Opinión

Pepi, Luci, Bom…

Creo que fue “Pepi, Luci, Bom y otras chicas del montón” (una película de 1980) en donde quedó mejor grabado el espíritu de aquella época, el zeitgeist del destape y la transición a la democracia españolas. Una sociedad acelerada, consciente de haber perdido demasiado tiempo en el rancio franquismo, ansiosa por ser moderna y que necesitaba olvidar con rapidez la enmohecida etapa de la tiranía, dejar atrás las intransigentes retóricas que dividieron a España durante décadas y, sobre cualquier otra cosa, quitarse la vergüenza, liberación sexual, emular a sus vecinos, convertirse en europeos.

Franco había muerto en 1975 y aquella nación era entonces tan desigual y tan pobre como México. Su democracia era frágil, amenazada por asonadas militares como las del coronel Tejero, por primera vez en medio siglo sus partidos políticos salieron a la arena pública para ser reconocidos por una sociedad modernizada y a la vuelta de 1976, por desgracia, aquel país entraba a una severa crisis económica.

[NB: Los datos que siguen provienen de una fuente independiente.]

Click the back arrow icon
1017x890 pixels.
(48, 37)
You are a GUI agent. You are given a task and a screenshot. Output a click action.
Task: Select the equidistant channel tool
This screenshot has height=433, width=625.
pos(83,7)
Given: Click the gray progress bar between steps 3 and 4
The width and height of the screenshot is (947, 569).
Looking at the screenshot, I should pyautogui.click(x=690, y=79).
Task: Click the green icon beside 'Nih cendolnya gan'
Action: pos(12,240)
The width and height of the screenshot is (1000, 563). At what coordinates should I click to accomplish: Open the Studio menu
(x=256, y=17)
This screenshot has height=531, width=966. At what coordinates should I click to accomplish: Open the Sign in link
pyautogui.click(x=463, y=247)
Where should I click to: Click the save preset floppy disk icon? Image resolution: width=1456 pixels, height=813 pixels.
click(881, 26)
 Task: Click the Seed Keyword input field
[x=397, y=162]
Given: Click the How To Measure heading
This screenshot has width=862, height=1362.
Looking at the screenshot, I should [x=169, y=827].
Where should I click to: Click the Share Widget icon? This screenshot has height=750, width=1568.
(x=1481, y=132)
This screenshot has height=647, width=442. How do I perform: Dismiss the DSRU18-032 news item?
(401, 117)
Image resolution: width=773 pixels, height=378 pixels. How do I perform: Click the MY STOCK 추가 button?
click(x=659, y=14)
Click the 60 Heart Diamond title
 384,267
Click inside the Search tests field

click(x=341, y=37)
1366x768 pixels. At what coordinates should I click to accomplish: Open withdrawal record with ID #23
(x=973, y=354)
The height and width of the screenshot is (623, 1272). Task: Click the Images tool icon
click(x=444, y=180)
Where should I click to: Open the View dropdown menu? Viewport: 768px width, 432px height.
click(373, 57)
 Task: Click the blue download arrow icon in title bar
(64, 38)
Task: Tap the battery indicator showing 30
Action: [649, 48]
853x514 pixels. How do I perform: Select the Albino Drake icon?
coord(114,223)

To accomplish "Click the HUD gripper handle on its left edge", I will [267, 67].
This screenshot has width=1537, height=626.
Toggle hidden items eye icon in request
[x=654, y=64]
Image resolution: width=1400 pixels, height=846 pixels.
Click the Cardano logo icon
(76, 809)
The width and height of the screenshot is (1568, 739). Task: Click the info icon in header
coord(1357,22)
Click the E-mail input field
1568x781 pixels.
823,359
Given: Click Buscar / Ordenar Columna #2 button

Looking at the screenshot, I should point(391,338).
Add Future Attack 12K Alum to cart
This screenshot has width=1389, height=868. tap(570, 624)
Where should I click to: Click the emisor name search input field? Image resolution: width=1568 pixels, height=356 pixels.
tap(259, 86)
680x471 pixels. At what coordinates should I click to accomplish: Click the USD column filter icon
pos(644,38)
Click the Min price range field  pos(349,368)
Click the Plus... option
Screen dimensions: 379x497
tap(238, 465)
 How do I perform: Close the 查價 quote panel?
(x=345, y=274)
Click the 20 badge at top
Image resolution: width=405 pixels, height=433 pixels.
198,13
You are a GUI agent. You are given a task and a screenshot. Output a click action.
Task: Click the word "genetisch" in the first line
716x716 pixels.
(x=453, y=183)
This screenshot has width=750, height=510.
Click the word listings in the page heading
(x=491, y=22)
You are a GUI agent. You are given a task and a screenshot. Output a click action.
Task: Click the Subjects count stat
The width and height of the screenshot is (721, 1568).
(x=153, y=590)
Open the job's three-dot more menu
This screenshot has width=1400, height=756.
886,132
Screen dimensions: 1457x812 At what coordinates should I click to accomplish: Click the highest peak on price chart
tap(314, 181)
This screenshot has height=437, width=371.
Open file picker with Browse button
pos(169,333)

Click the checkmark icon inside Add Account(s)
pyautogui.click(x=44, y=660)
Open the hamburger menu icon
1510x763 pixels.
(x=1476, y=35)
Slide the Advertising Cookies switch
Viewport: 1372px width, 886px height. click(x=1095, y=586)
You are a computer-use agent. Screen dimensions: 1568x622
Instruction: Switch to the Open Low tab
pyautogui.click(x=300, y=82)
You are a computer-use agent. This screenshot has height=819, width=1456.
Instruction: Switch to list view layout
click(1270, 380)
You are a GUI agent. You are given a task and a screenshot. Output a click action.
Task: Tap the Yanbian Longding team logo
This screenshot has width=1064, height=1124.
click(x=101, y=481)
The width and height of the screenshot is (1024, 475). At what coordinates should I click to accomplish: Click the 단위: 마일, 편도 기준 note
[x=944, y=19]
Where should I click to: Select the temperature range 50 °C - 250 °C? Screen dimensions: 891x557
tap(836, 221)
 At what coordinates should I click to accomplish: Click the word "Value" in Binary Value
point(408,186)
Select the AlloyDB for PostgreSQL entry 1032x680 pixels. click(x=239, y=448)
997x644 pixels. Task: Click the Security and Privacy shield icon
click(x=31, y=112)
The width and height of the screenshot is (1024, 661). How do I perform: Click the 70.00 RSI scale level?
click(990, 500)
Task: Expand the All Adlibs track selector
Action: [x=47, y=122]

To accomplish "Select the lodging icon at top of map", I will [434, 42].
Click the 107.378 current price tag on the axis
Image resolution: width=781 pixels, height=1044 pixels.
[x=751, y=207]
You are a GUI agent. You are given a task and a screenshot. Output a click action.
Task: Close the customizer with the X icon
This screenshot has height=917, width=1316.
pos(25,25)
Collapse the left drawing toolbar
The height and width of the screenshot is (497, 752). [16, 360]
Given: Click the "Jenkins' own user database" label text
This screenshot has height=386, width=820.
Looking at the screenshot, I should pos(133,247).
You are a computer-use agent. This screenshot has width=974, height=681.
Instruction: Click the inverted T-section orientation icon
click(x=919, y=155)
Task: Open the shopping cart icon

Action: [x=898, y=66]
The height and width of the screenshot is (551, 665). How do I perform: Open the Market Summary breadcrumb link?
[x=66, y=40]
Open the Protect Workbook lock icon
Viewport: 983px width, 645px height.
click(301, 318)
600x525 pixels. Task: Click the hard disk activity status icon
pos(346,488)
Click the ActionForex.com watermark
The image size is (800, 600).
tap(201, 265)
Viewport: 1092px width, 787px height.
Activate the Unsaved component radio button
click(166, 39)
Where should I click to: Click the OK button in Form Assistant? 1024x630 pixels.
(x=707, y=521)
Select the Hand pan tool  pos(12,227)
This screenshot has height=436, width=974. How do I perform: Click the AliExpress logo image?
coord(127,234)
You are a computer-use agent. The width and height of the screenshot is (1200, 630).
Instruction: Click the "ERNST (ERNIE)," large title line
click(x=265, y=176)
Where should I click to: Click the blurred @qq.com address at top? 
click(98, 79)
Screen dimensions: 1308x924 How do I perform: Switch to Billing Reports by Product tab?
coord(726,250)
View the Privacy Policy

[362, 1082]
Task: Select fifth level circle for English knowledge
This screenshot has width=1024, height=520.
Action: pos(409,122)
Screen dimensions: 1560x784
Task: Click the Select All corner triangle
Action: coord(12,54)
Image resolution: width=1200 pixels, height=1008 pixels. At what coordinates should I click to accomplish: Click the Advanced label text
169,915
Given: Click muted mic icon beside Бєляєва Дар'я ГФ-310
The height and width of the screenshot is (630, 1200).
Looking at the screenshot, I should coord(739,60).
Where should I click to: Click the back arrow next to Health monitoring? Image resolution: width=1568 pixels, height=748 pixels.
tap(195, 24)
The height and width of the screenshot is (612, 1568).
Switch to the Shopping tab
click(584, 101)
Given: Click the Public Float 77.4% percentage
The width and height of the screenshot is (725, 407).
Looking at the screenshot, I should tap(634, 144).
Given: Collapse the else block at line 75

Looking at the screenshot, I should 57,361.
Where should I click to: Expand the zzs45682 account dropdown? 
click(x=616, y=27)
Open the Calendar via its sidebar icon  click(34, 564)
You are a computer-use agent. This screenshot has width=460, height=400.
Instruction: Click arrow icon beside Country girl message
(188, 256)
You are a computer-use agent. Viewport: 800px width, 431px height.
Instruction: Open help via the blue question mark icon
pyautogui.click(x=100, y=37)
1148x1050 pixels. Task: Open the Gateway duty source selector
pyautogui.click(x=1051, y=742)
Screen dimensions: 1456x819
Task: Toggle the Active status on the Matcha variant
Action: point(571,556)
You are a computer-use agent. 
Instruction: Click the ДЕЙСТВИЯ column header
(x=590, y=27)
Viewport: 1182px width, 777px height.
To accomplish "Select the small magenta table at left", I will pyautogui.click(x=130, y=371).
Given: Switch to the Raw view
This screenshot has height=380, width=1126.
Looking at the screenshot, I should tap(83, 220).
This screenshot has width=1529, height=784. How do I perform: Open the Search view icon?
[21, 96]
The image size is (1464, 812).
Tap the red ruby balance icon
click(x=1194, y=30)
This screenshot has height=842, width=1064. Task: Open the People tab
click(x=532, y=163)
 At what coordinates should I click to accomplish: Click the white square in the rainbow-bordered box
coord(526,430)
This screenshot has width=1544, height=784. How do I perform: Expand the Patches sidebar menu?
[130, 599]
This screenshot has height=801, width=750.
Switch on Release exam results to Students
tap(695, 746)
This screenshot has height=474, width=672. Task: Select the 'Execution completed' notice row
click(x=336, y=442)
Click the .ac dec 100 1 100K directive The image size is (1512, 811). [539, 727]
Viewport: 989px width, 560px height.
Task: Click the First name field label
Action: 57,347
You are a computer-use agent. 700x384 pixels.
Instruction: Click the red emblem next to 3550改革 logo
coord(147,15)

PEPI, LUCI, BOM Y OTRAS CHICAS DEL MONTÓN

PEPI, LUCI, BOM Y OTRAS CHICAS DEL MONTÓN

Especial

Parecía repetirse la coyuntura funesta de la segunda república de los años treinta, en donde la quiebra económica llevó también a la quiebra de la democracia. Pero —en una inusual fortuna histórica— España contaba con un elenco de políticos en todos los flancos ideológicos que supieron evitar lo peor y encauzar la situación entre acuerdos, compromisos y pactos, animados sobre todo por un presidente sin carisma, proveniente nada menos que del falangismo, pero sinceramente reconvertido a la democracia: Adolfo Suárez.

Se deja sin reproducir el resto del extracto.